Task statement - Lay out the data from the line with "779x440 pixels. At" up to and including the line with "pyautogui.click(x=114, y=140)" as a two-column CSV with columns action and answer. Give each row one thing to be done and its answer, each in a single quoted field with line breaks replaced by spaces, and leave out the pictures.

-- Begin Provided data --

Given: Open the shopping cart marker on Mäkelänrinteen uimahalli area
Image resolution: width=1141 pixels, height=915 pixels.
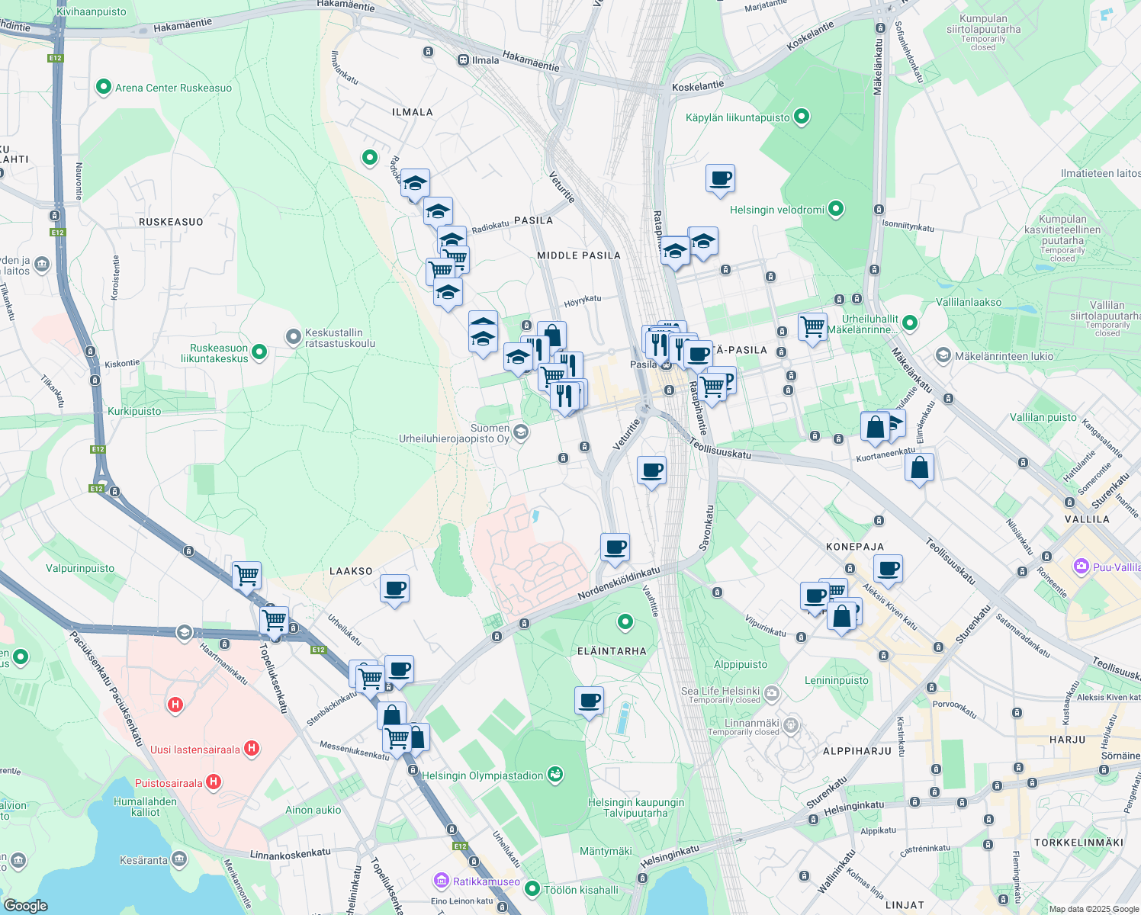Looking at the screenshot, I should (x=812, y=326).
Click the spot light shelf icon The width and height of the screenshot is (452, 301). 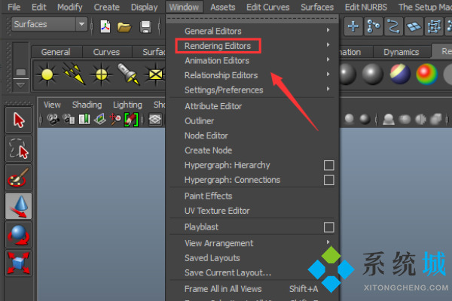point(127,74)
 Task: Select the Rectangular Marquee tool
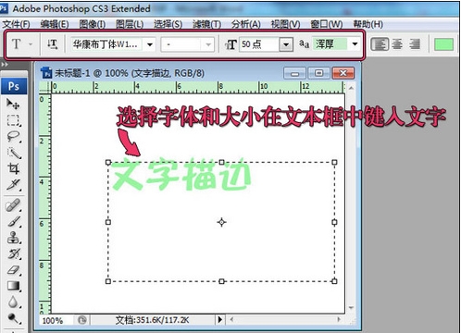[13, 120]
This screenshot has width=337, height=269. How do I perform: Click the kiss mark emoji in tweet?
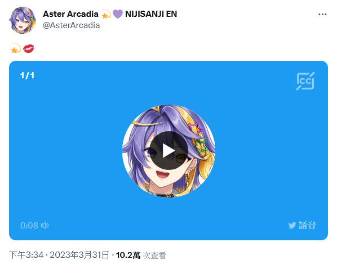[29, 48]
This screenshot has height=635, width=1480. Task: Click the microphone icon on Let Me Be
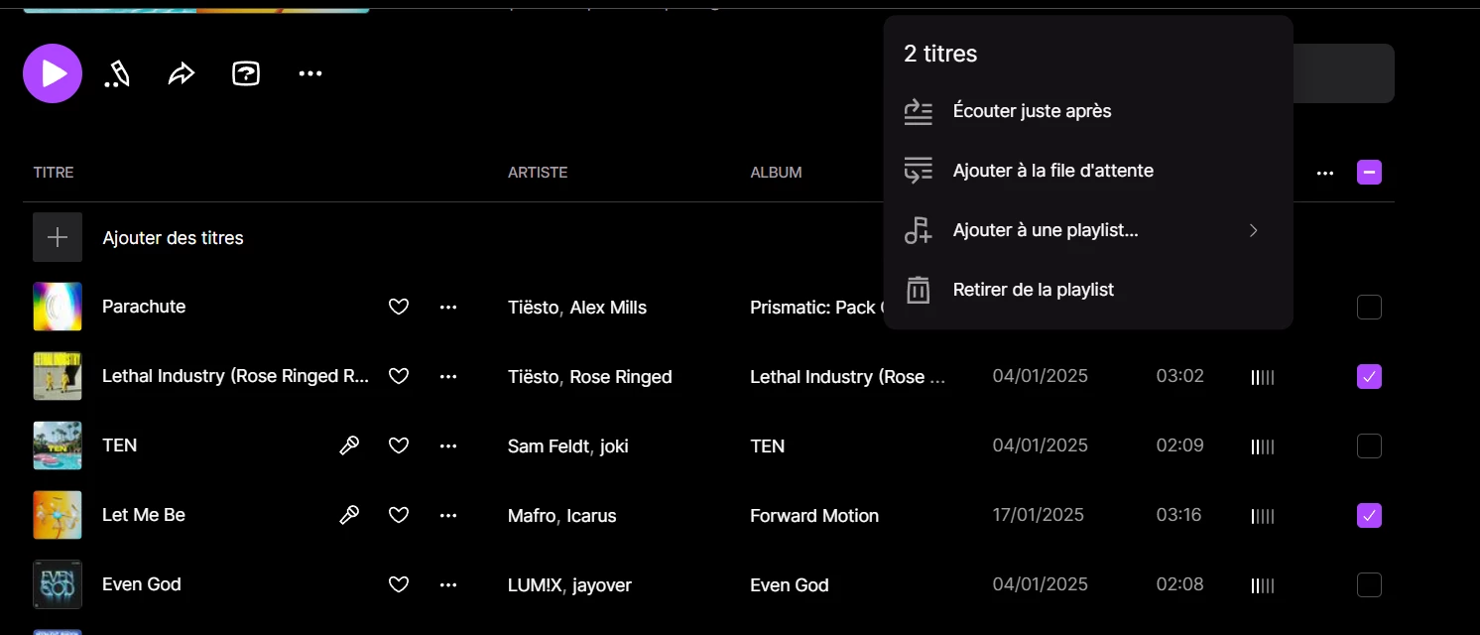[x=349, y=516]
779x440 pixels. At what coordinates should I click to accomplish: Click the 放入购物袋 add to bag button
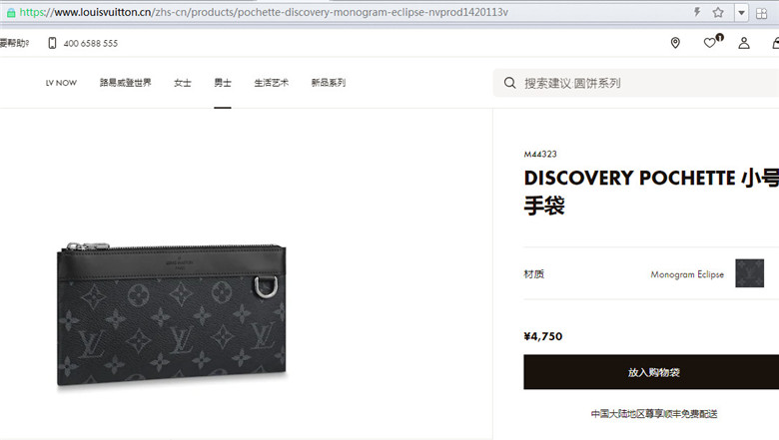[651, 372]
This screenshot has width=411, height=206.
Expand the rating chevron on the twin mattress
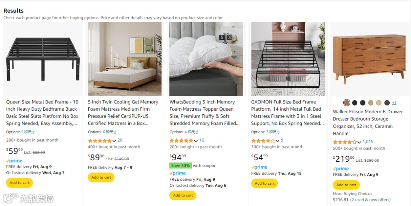pyautogui.click(x=114, y=140)
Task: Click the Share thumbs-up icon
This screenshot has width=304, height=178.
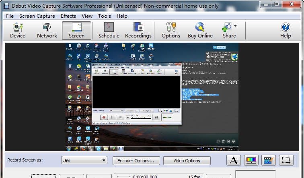Action: pos(227,27)
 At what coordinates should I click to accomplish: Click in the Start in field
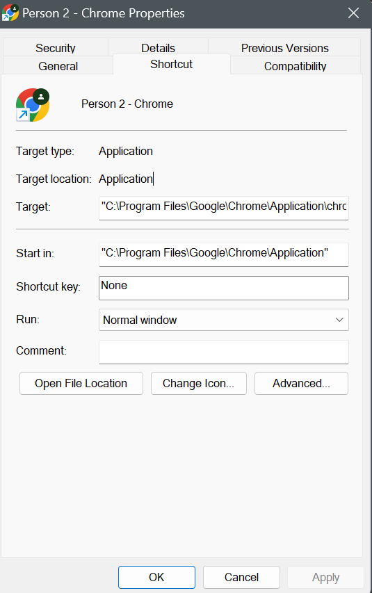pyautogui.click(x=224, y=254)

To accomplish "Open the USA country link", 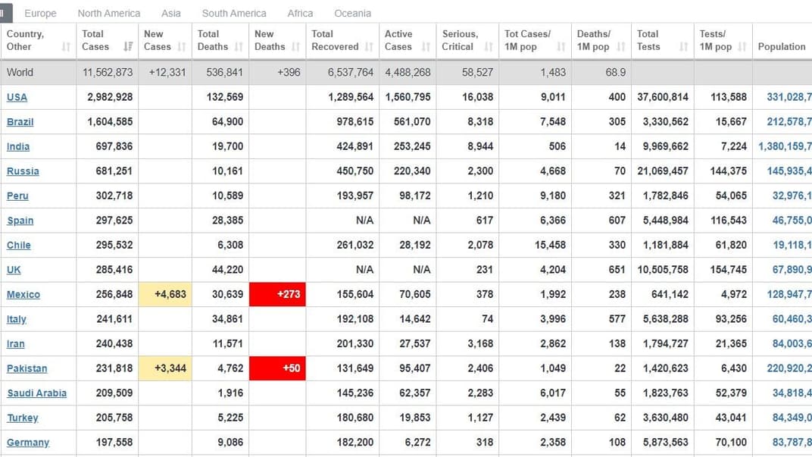I will [x=17, y=97].
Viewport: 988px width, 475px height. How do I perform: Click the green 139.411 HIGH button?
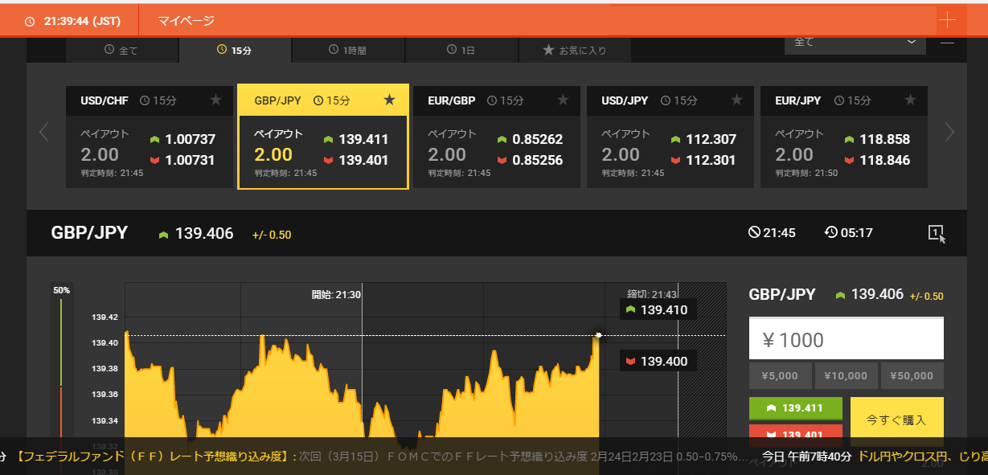click(795, 408)
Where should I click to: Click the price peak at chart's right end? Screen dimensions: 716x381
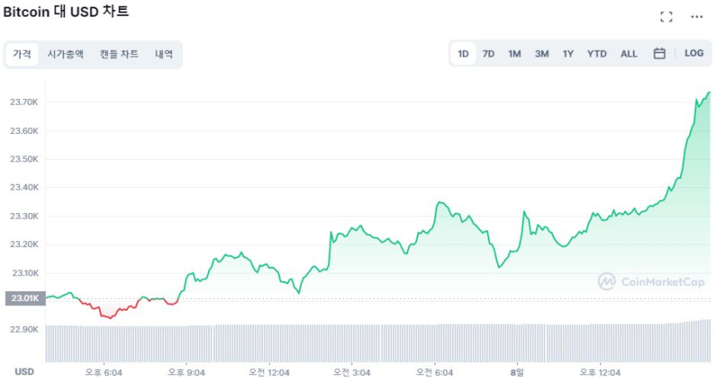coord(708,92)
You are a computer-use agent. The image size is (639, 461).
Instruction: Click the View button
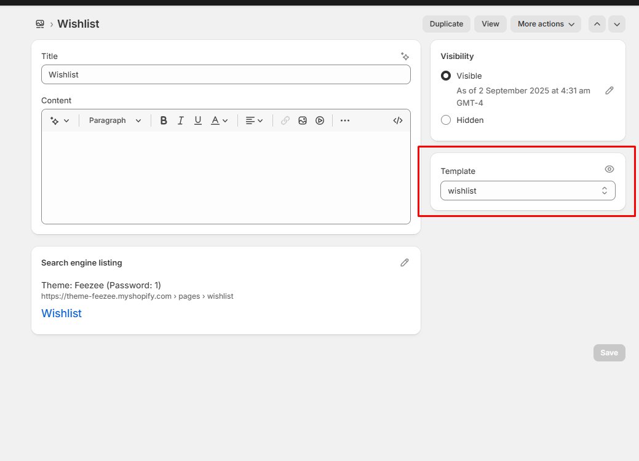[x=490, y=24]
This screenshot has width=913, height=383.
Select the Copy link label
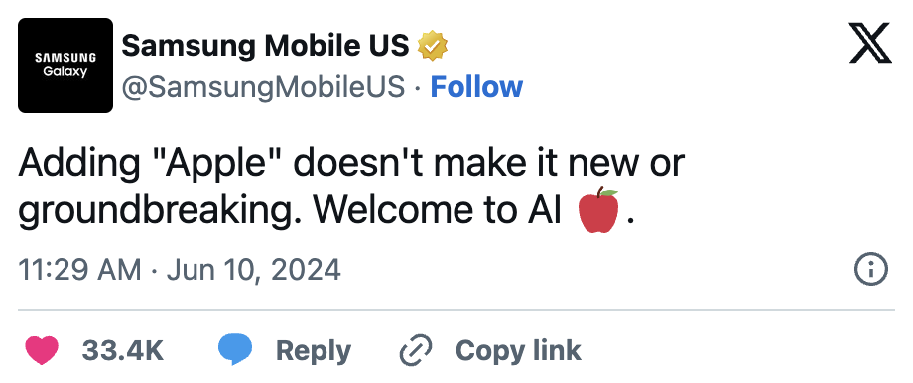(x=518, y=351)
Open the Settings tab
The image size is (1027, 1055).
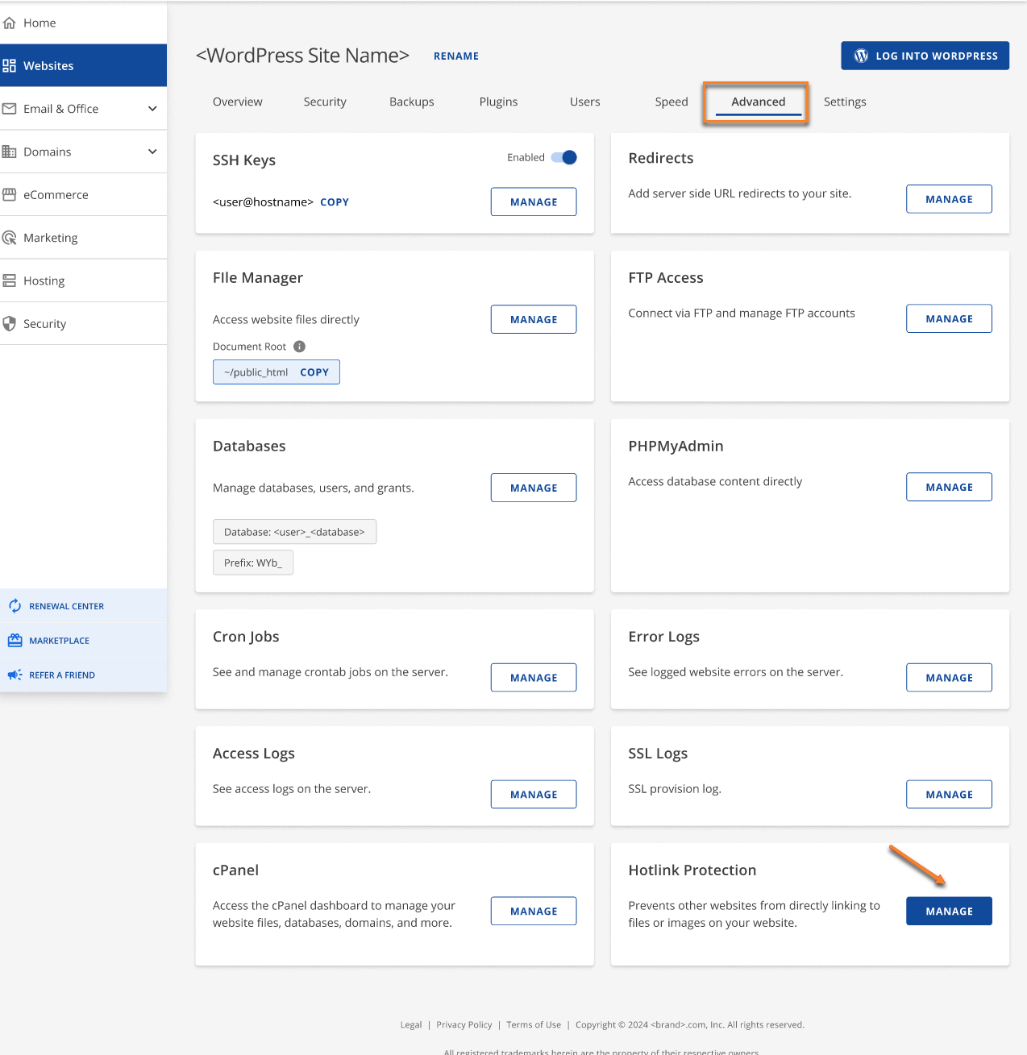(844, 102)
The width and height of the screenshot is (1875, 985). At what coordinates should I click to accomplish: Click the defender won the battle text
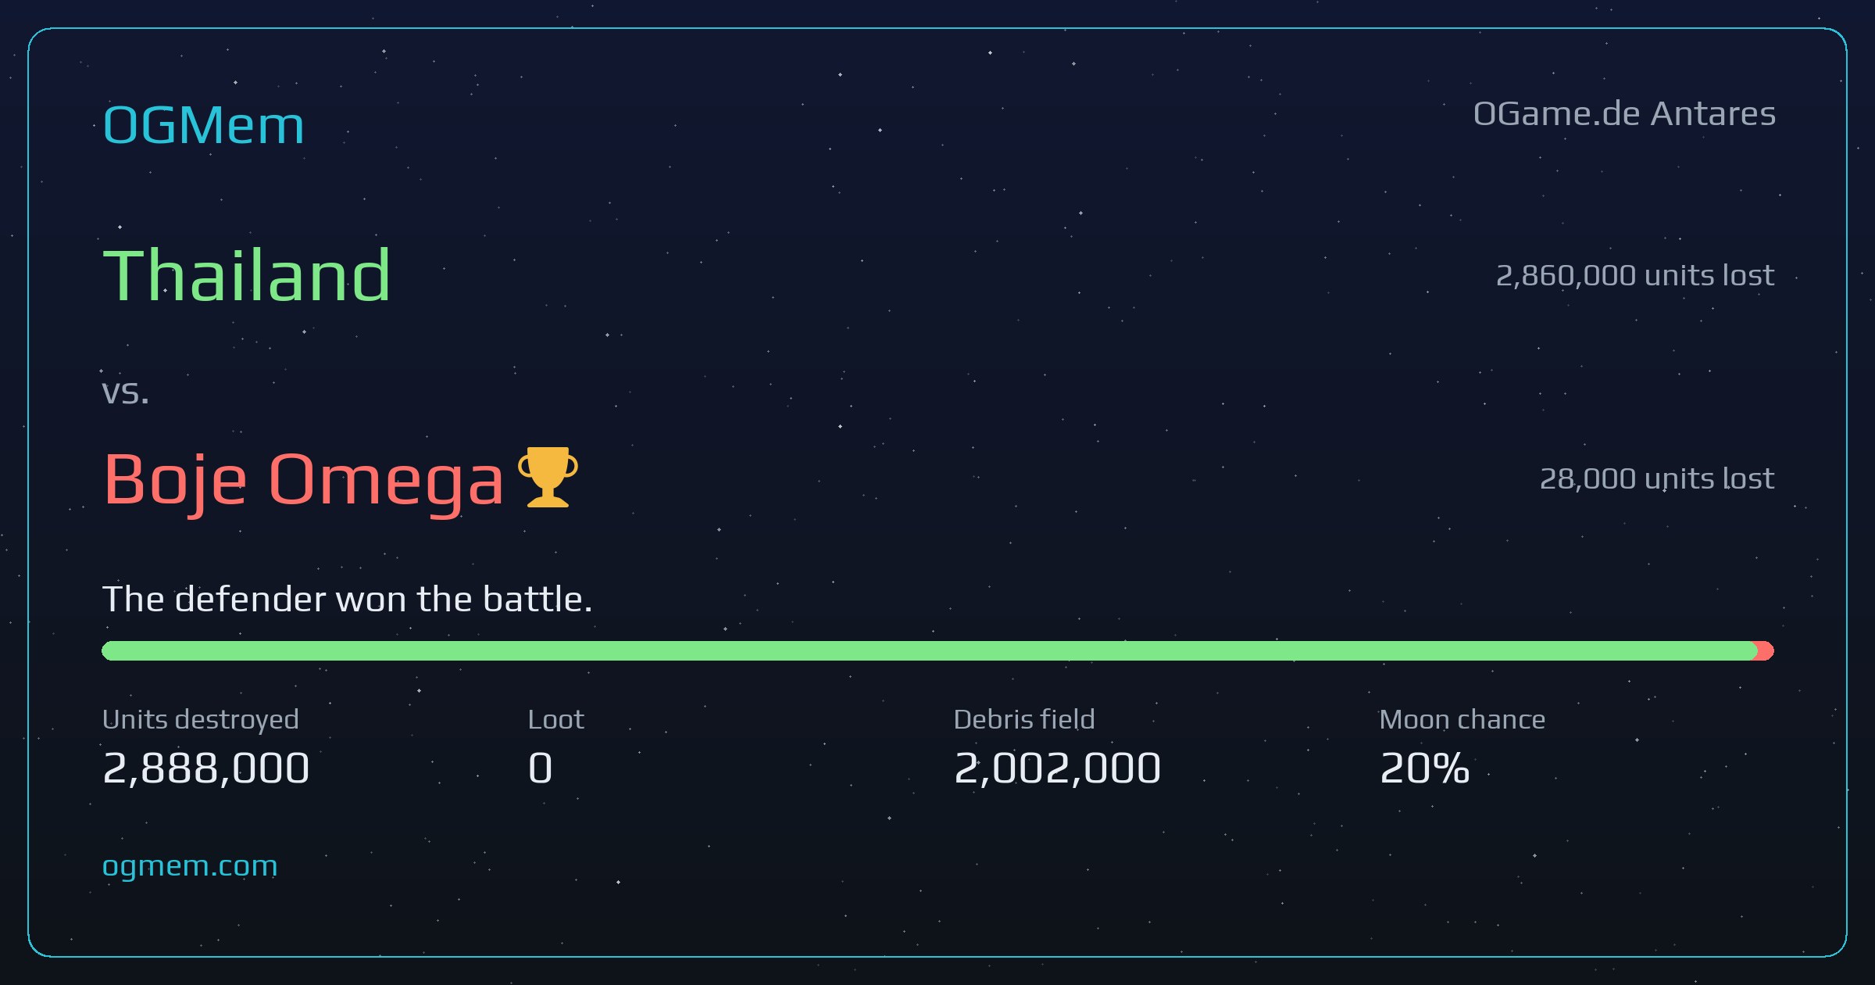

-- End Provided data --

Written solution -
action,answer
"779x440 pixels. At what coordinates should I click to accomplish: Click the 放入购物袋 add to bag button","[651, 372]"
"This screenshot has width=411, height=206. Expand the rating chevron on the twin mattress","pyautogui.click(x=114, y=140)"